A contribuição sobre o setor bancário foi uma medida extraordinária instituída pelo executivo de José Sócrates em 2011, mas desde então todos os Governos a mantiveram e até aumentaram, sendo calculada sobre os passivos dos bancos e serve para financiar o Fundo de Resolução bancário, que consolida nas contas públicas.

Por outro lado, a CESE (contribuição extraordinária sobre o setor energético), em vigor desde 2014, está fixada em 0,85% sobre os ativos das empresas de energia, incidindo sobre a produção, transporte ou distribuição de eletricidade e de gás natural, bem como refinação, tratamento, armazenamento, transporte, distribuição ou comercialização grossista de petróleo e produtos de petróleo.

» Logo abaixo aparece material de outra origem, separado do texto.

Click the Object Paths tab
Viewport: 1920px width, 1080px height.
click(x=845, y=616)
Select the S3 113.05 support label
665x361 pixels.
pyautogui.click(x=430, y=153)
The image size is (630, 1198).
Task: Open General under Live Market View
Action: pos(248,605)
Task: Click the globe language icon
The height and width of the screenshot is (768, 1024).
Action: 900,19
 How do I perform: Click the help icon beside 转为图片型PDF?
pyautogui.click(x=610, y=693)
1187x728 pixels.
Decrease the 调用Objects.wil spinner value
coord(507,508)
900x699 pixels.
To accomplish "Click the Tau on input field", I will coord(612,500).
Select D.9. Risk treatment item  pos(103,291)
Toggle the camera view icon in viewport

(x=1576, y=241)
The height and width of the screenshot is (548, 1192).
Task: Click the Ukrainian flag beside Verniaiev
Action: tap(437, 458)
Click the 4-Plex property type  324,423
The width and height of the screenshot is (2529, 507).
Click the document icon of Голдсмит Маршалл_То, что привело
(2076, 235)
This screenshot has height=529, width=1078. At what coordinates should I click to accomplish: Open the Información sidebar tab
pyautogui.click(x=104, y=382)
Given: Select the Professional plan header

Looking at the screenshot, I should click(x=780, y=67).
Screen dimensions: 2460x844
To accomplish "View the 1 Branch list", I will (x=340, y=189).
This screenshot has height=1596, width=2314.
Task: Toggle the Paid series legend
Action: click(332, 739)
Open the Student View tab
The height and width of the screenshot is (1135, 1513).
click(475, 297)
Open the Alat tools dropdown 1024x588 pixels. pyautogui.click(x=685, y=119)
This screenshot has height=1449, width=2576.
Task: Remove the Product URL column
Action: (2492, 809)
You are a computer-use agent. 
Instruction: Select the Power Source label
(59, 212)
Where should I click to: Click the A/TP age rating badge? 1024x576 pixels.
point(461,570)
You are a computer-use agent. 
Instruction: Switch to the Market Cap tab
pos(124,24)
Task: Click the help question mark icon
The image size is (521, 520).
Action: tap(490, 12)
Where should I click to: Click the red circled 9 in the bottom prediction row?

A CESE rendeu 208,7 milhões de euros entre 2016 e 2017, tendo um terço sido destinado à redução do défice tarifário, com o remanescente a entrar nas contas gerais do Orçamento do Estado, como adiantou na semana passada a Comissão Europeia, no relatório da 6.ª missão pós-programa a Portugal.

No último Programa de Estabilidade, o Governo contava encaixar 187 milhões com a Contribuição Extraordinária sobre o Setor Bancário, 120 milhões com a CESE e 14 milhões com a Contribuição sobre a Indústria Farmacêutica.